7 March, 2016
Special Committee on the Nuclear Damage Compensation System Finds It Difficult to Set Liability Cap
On March 2, the Special Committee on the Nuclear Damage Compensation System, under the Japan Atomic Energy Commission (JAEC), held its seventh meeting, focusing on whether power companies experiencing accidents at their nuclear power plants should have limited or unlimited liability.
Some countries, including the United States, impose limited liability on NPP operators. Thus, it is deemed necessary to consider whether unlimited liability under the current civil liability principle in Japan is appropriate to enabling private industries to enjoy “foreseeability” in their nuclear businesses.
All committee members shared the view that all victims must be fully compensated. Many, however, said it was difficult to clarify the scope of operators’ liability.

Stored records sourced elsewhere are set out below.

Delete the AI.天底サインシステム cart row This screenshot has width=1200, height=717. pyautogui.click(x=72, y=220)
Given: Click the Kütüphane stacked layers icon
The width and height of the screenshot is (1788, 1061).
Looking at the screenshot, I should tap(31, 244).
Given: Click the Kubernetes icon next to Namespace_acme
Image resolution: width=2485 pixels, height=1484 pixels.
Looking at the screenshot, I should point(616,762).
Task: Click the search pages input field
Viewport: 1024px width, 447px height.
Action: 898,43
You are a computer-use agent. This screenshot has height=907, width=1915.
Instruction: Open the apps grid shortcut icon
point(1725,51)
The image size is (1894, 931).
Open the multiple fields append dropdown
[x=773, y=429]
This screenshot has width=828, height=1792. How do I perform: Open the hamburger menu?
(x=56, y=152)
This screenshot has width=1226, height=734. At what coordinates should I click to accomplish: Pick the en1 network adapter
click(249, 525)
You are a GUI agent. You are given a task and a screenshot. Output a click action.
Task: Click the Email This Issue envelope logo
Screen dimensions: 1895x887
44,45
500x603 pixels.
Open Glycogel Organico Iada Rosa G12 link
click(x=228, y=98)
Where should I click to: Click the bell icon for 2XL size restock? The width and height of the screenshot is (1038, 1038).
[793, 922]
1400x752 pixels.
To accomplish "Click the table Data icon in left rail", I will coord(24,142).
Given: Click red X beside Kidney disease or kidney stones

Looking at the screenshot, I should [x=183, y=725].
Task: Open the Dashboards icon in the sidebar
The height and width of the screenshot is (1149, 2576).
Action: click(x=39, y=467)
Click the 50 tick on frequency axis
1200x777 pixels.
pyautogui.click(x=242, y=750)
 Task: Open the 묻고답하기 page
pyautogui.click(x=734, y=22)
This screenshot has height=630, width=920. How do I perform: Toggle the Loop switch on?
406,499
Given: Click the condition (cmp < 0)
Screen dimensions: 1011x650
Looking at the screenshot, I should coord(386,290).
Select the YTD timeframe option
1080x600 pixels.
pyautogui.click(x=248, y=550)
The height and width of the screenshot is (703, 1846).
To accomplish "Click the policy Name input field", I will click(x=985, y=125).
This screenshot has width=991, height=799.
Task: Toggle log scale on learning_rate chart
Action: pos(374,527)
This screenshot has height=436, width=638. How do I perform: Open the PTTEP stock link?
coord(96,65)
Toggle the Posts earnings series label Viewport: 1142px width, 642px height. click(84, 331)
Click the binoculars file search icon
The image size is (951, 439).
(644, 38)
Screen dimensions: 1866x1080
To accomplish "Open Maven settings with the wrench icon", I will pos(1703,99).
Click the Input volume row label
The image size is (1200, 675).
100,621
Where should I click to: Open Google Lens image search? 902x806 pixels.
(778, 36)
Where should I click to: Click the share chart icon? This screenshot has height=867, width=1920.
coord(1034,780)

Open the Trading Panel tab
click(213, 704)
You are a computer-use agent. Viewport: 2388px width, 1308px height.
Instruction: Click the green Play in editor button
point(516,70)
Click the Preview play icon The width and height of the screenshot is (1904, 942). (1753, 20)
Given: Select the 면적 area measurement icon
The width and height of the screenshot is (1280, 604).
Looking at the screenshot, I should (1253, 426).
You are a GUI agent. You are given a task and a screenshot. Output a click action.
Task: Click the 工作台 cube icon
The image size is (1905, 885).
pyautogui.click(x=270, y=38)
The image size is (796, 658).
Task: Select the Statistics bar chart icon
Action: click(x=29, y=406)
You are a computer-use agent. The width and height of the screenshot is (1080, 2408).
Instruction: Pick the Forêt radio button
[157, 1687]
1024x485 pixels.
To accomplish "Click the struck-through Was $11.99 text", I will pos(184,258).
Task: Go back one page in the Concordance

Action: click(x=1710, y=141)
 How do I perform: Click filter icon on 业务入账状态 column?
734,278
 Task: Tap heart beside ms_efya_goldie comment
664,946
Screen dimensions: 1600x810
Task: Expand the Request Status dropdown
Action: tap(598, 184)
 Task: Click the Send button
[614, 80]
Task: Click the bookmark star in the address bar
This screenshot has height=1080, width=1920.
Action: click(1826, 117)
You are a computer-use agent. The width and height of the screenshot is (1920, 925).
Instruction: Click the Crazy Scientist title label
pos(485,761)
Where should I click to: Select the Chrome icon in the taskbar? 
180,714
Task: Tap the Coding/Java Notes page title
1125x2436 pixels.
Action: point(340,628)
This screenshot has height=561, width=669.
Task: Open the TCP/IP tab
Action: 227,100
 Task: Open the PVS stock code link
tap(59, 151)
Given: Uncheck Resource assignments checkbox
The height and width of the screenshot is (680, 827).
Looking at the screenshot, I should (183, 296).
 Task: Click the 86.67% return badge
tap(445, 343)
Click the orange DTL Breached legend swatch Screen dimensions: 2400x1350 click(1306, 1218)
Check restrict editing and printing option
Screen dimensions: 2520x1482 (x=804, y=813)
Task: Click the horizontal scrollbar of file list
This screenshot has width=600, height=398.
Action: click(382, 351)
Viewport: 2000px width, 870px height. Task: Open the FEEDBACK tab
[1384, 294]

Kiyoshi Shimizu, a special professor at the Organization for the Strategic Coordination of Research and Intellectual Property at Meiji University, has said that it is difficult at this point even to discuss the scope of liability.
He noted that the future positioning of nuclear power within electric power businesses in Japan has not been clarified under current circumstances, namely, one in which nuclear operators have been privatized in line with national policy, with the Japanese power retail market set to start full deregulation.
Managing Director Satoshi Onoda of the Federation of Electric Power Companies (FEPC), who attended the meeting as an observer, urged the adoption of a detailed system whereby the national government would cover the portion beyond what operators can pay, in the spirit of supporting local communities and standing closely with them.